#### Problem to work on:
Copy the records word for word, beginning at the line containing "At what (x,y)" and ending at the line containing "(760, 648).", both included.

#### Data for the task:
____________

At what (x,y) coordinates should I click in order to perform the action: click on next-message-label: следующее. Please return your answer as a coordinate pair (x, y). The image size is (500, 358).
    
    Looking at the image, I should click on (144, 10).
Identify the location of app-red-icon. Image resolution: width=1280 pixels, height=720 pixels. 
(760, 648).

____________

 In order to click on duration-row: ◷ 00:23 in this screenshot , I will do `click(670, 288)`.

____________

#### Result below:
At what (x,y) coordinates should I click in order to perform the action: click on next-message-label: следующее. Please return your answer as a coordinate pair (x, y). The image size is (500, 358).
    
    Looking at the image, I should click on (144, 10).
Identify the location of app-red-icon. Image resolution: width=1280 pixels, height=720 pixels. 
(760, 648).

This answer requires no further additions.